- [Challenge] Write out as a numbered list everything from the line containing "Click the add icon in Input Values header" down to the end of the records, skipping blank lines and omitting the pictures.

--- begin Extracted records ---

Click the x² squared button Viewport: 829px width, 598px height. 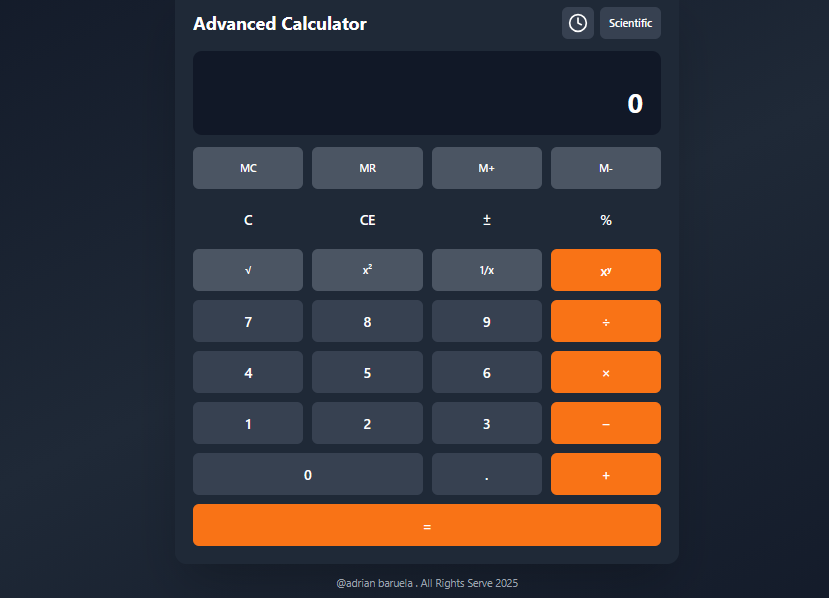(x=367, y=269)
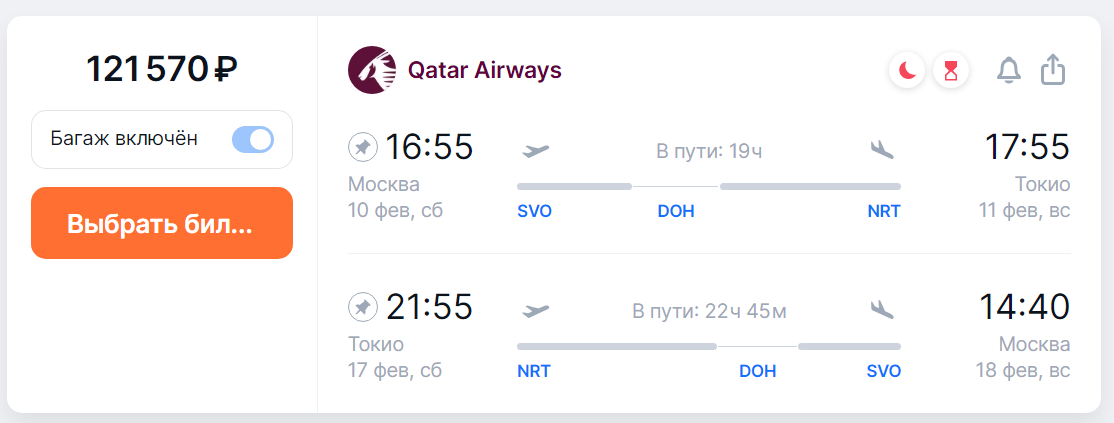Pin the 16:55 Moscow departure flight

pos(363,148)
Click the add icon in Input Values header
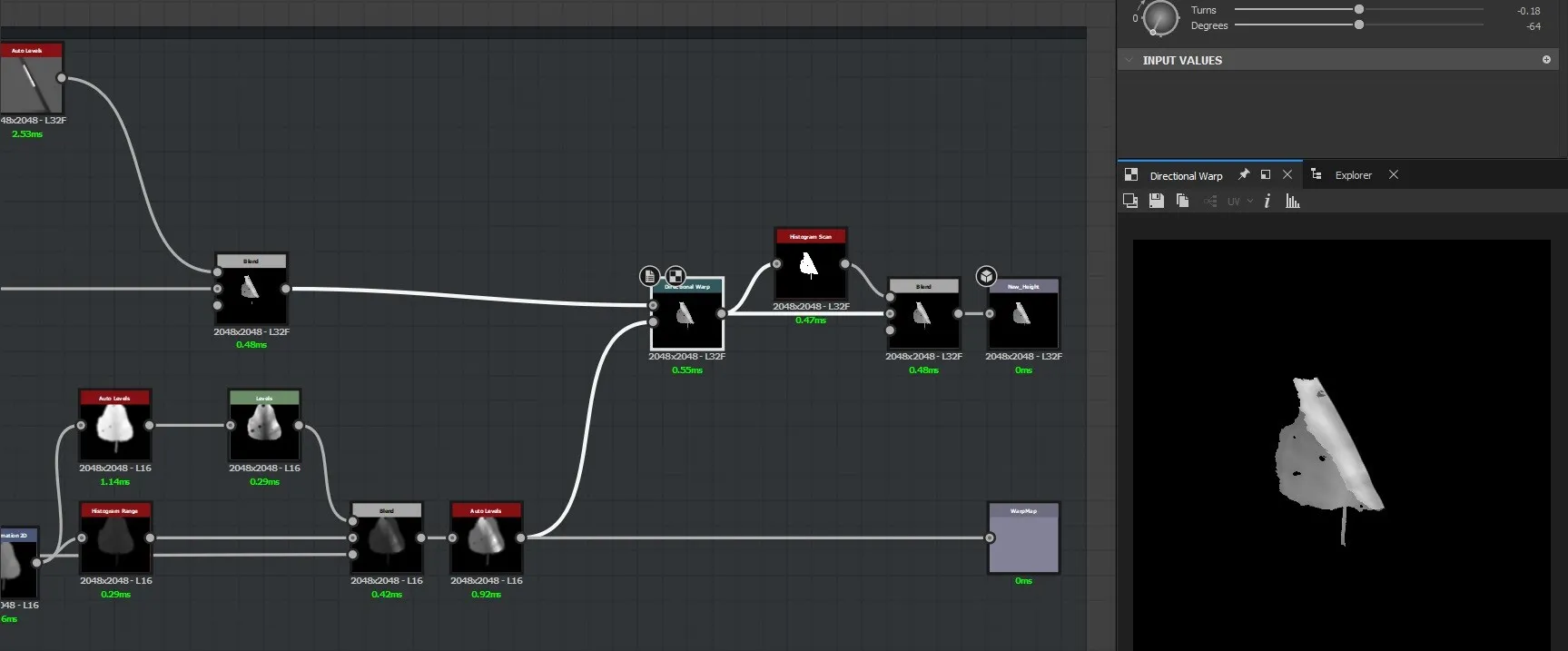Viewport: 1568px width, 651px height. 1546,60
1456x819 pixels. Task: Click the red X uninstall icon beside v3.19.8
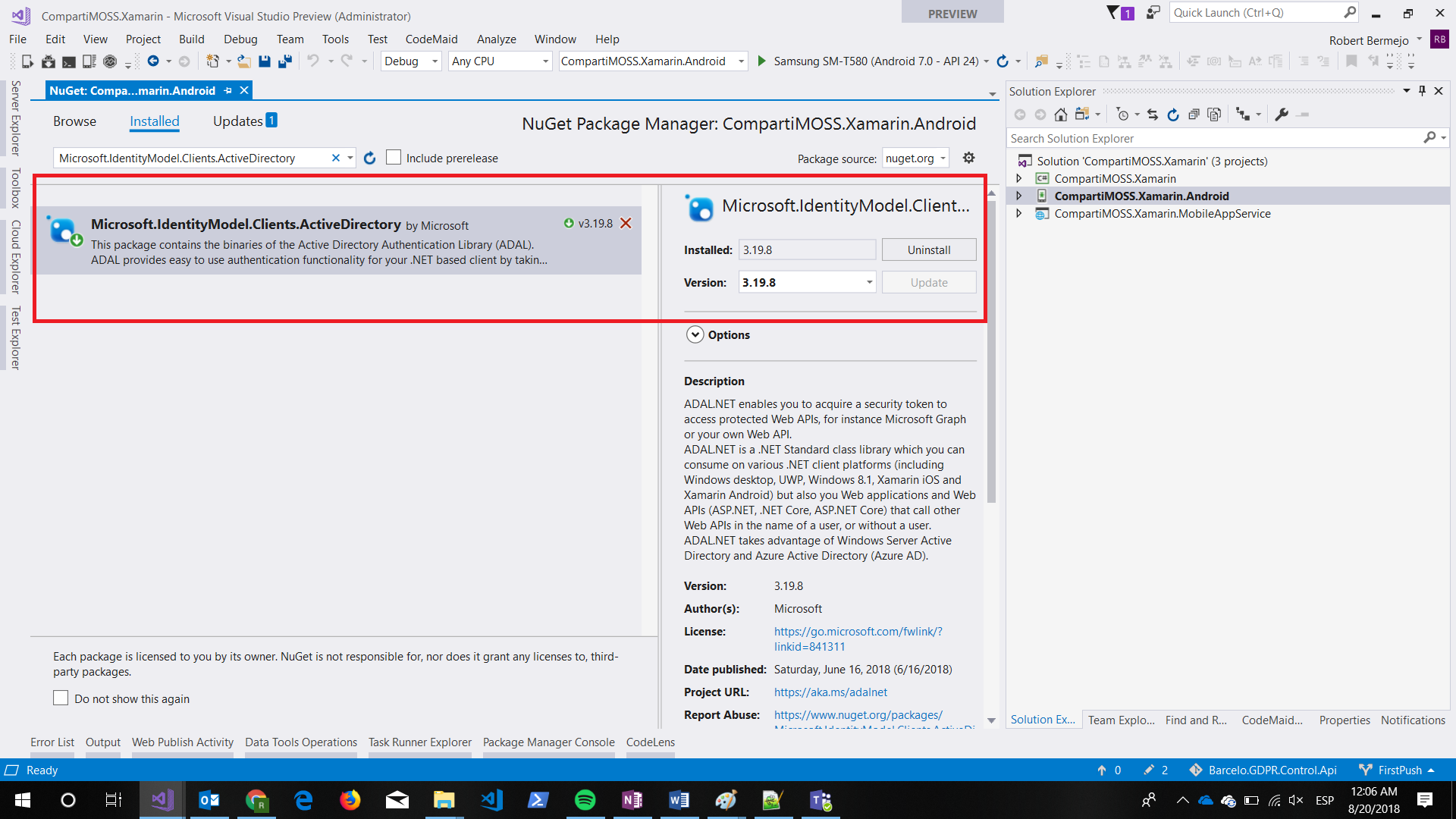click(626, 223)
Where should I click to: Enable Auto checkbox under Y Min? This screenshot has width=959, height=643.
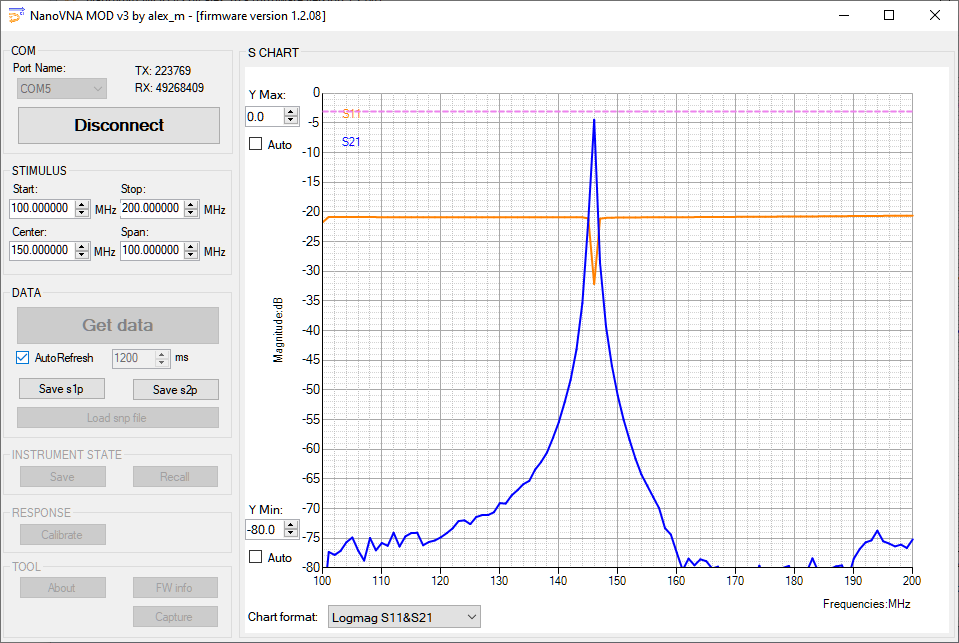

--- end Extracted records ---

- [Full response]
1. Click the add icon in Input Values header
2. Viewport: 1568px width, 651px height. 1546,60
3. 1456x819 pixels. Task: Click the red X uninstall icon beside v3.19.8
4. click(626, 223)
5. Where should I click to: Enable Auto checkbox under Y Min? This screenshot has width=959, height=643.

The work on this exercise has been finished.